PROBLEM DESCRIPTION:
Pictures should be omitted; restate word for word the lines from the one holding "01886660757 (91, 2384)" through the last line of the entries below.

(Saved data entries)

:::

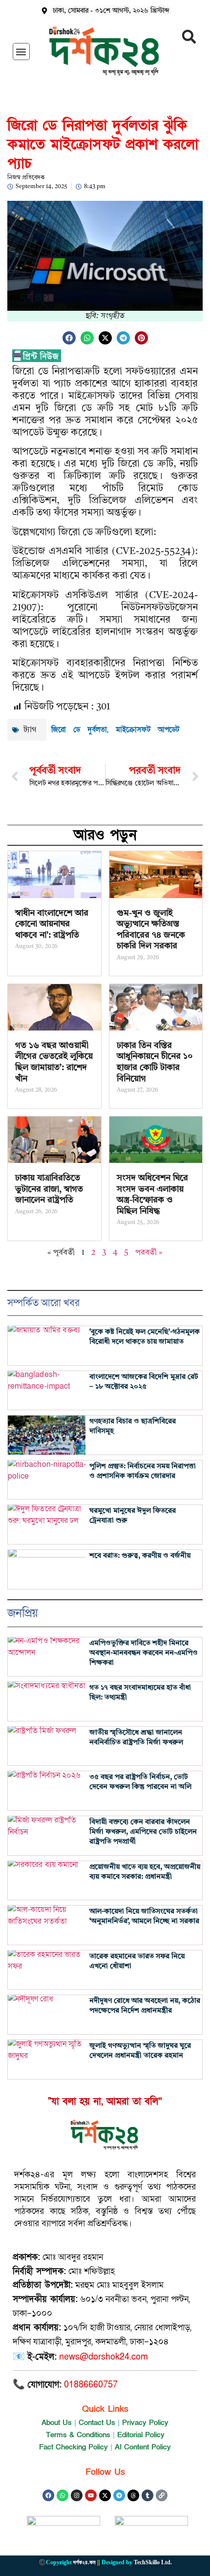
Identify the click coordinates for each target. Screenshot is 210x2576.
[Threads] (133, 2495)
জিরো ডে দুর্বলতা (79, 729)
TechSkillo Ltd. (153, 2562)
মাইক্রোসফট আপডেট (147, 729)
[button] (21, 51)
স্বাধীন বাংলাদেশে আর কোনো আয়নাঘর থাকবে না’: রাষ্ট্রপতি (51, 924)
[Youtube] (91, 2495)
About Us (57, 2422)
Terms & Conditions (78, 2435)
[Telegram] (119, 2495)
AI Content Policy (143, 2447)
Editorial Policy (141, 2435)
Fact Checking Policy (73, 2447)
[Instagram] (77, 2495)
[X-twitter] (105, 2495)
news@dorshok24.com (103, 2356)
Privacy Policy (145, 2422)
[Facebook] (48, 2495)
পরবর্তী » (149, 1253)
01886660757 (91, 2384)
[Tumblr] (147, 2495)
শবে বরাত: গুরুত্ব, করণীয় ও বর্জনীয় (139, 1556)
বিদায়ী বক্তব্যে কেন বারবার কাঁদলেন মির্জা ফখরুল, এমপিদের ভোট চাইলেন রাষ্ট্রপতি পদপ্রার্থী (143, 1832)
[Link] (162, 2495)
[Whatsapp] (62, 2495)
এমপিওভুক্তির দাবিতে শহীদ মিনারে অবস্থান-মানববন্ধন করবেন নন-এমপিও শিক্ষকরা (143, 1653)
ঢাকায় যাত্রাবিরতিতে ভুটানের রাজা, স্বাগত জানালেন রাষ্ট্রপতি (49, 1189)
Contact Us (97, 2422)
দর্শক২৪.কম (84, 2562)
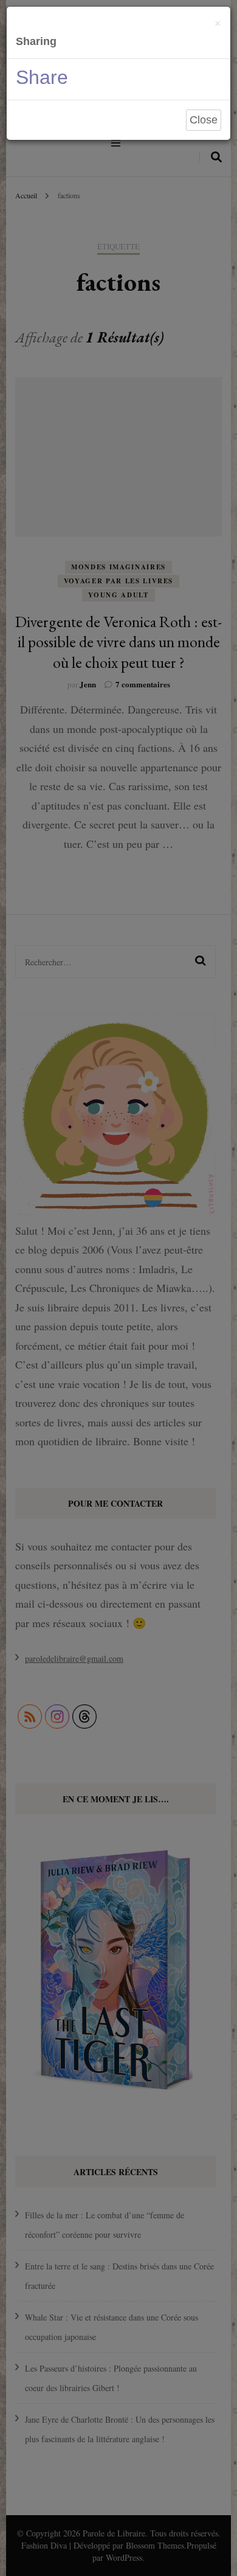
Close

:::

RESPONSE BELOW:
01886660757 (91, 2384)
[Tumblr] (147, 2495)
শবে বরাত: গুরুত্ব, করণীয় ও বর্জনীয় (139, 1556)
বিদায়ী বক্তব্যে কেন বারবার কাঁদলেন মির্জা ফখরুল, এমপিদের ভোট চাইলেন রাষ্ট্রপতি পদপ্রার্থী (143, 1832)
[Link] (162, 2495)
[Whatsapp] (62, 2495)
এমপিওভুক্তির দাবিতে শহীদ মিনারে অবস্থান-মানববন্ধন করবেন নন-এমপিও শিক্ষকরা (143, 1653)
ঢাকায় যাত্রাবিরতিতে ভুটানের রাজা, স্বাগত জানালেন রাষ্ট্রপতি (49, 1189)
Contact Us (97, 2422)
দর্শক২৪.কম (84, 2562)
Close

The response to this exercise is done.